Text segment:

┏━━

Abstract

Biorefineries are at the forefront of sustainable innovation, extracting and processing bioactive compounds from microorganisms and other biological sources for various applications in agriculture and food production. Among these compounds, astaxanthin (AXT) stands out for its remarkable antioxidant properties and significant health benefits. This study introduces a pioneering approach to developing a zero-waste, bacterial-based biorefinery by using microwave (MW)-assisted deep eutectic solvents (DES) for the extraction of astaxanthin-rich extracts (ARE) from Paracoccus carotinifaciens. Computational Fluid Dynamics (CFD) simulations was used to study the MW-ARE extraction process by accurately modeling the flow and mixing behaviors of DES during MW extraction, as well as the heat and mass transfer within the system. The DES enriched with ARE was thoroughly tested for their antifungal and anti-oomycete activity against Botrytis cinerea and Phytophthora cinnamomi, respectively, taking advantage of the high antioxidant and antimicrobial properties of ARE. Additionally, the remaining colorless fraction of P. carotinifaciens left after MW-ARE extraction was repurposed as a biofertilizer to enhance the growth of lettuce plants (Lactuca sativa L.). This comprehensive study provides a valuable insight into the mechanisms of ARE recovery using MW-assisted extraction and lay the groundwork for a robust, efficient, and sustainable biorefinery model that minimizes waste and maximizes the use of bacterial biomass, aligning with the principles of a circular economy, to elevate product quality and promote sustainable agricultural practices.

┗━━

What you should do:
Decide whether each of the following statements agrees with the astaxanthin abstract above, and answer yes or no for each, quoting the words of the abstract that settle it. 1. The astaxanthin-rich extracts were obtained from Paracoccus carotinifaciens. 2. The extracts were tested for anti-oomycete activity against Botrytis cinerea. 3. The colorless fraction left after extraction was reused as a biofertilizer for lettuce plants.

Excerpted records:
┏━━

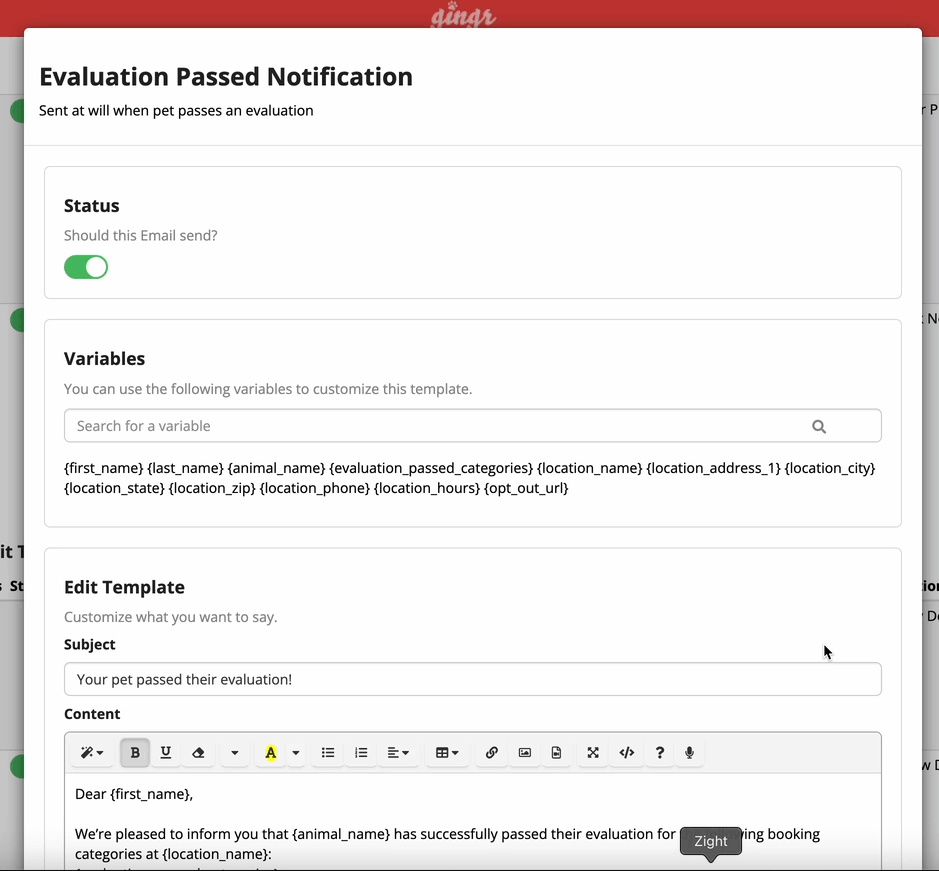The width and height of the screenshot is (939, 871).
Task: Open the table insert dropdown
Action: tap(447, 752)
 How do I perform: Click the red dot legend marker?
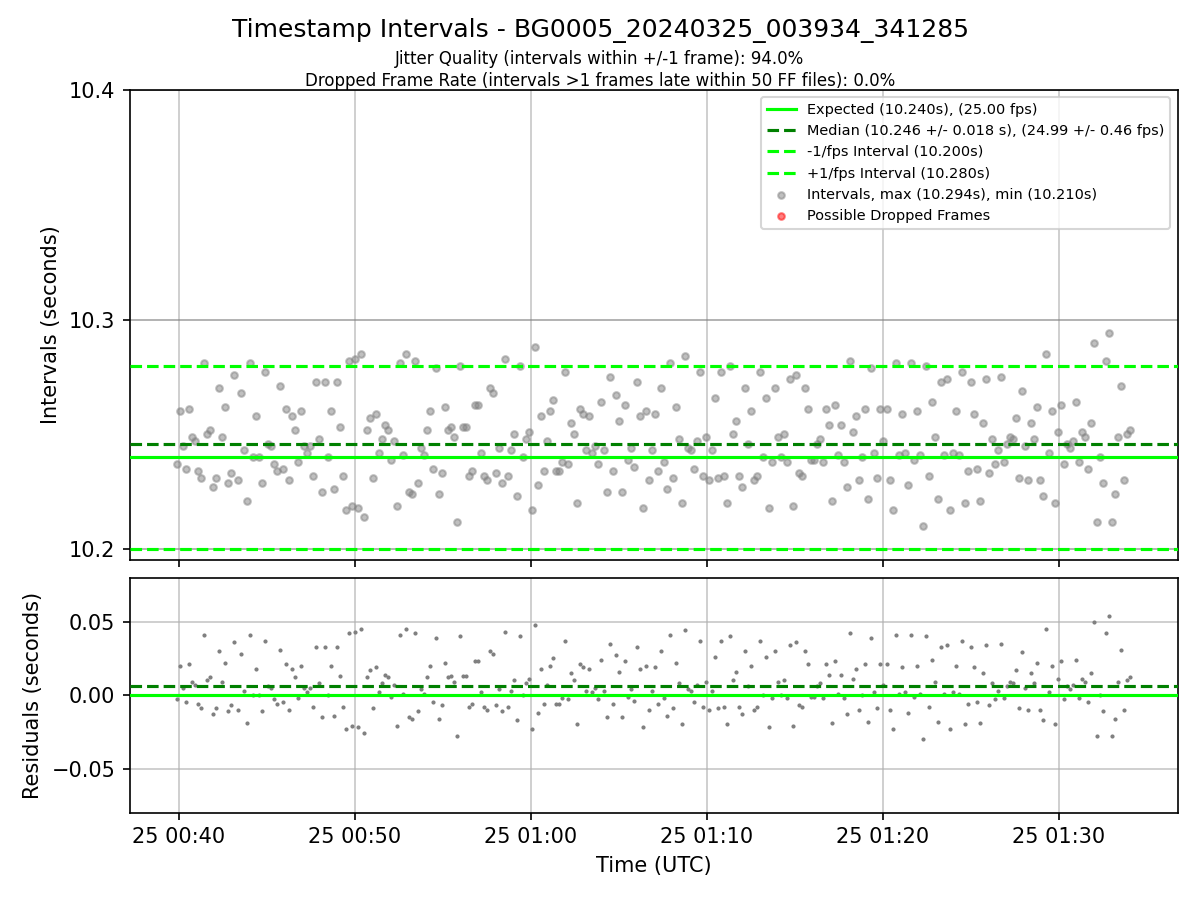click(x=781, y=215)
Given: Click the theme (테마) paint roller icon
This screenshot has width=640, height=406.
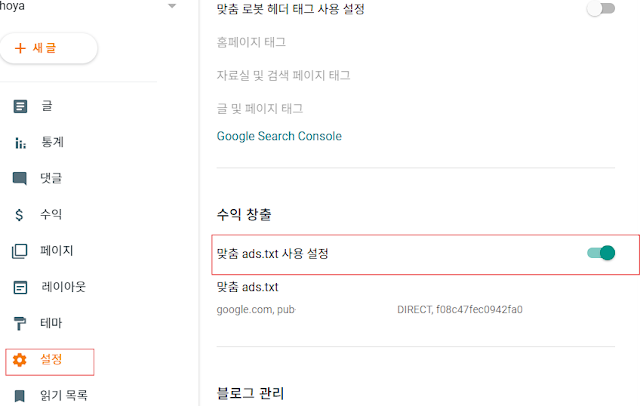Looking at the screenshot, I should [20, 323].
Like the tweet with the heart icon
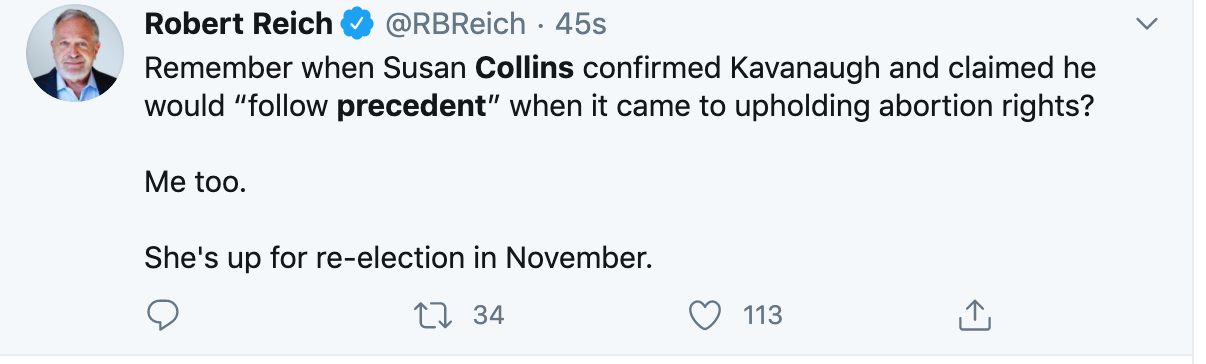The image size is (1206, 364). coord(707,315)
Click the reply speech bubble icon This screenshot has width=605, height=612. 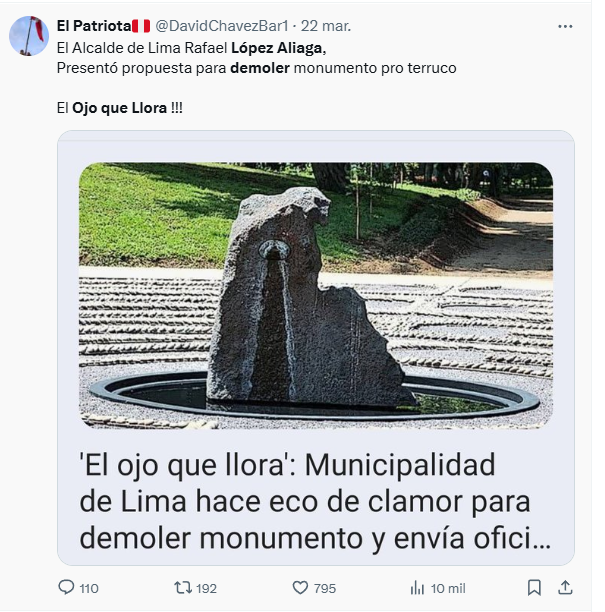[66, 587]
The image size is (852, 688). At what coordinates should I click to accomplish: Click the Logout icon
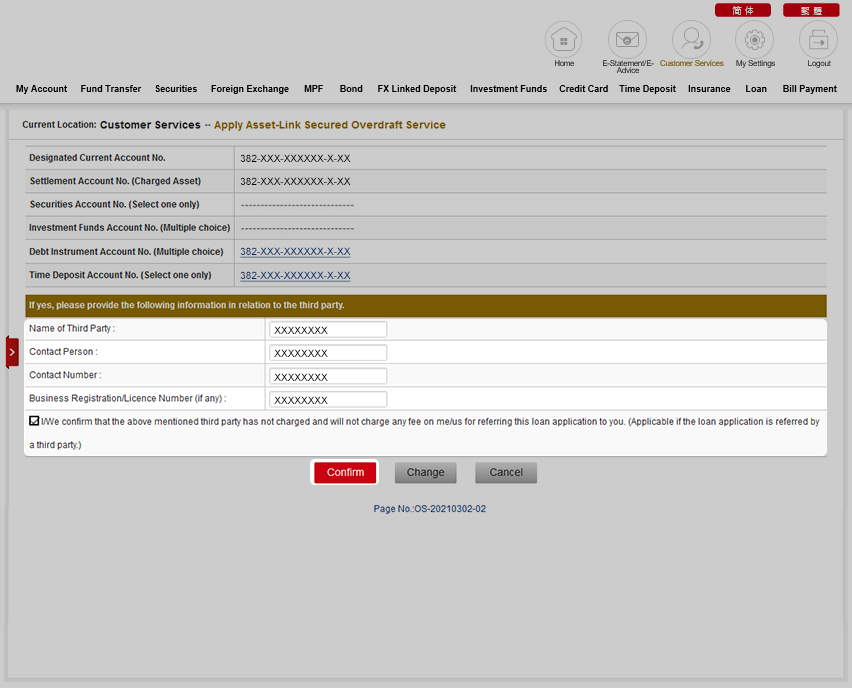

┗━━

Exercise result:
1. Yes: "for the extraction of astaxanthin-rich extracts (ARE) from Paracoccus carotinifaciens."
2. No: "for their antifungal and anti-oomycete activity against Botrytis cinerea and Phytophthora cinnamomi, respectively."
3. Yes: "the remaining colorless fraction of P. carotinifaciens left after MW-ARE extraction was repurposed as a biofertilizer to enhance the growth of lettuce plants (Lactuca sativa L.)."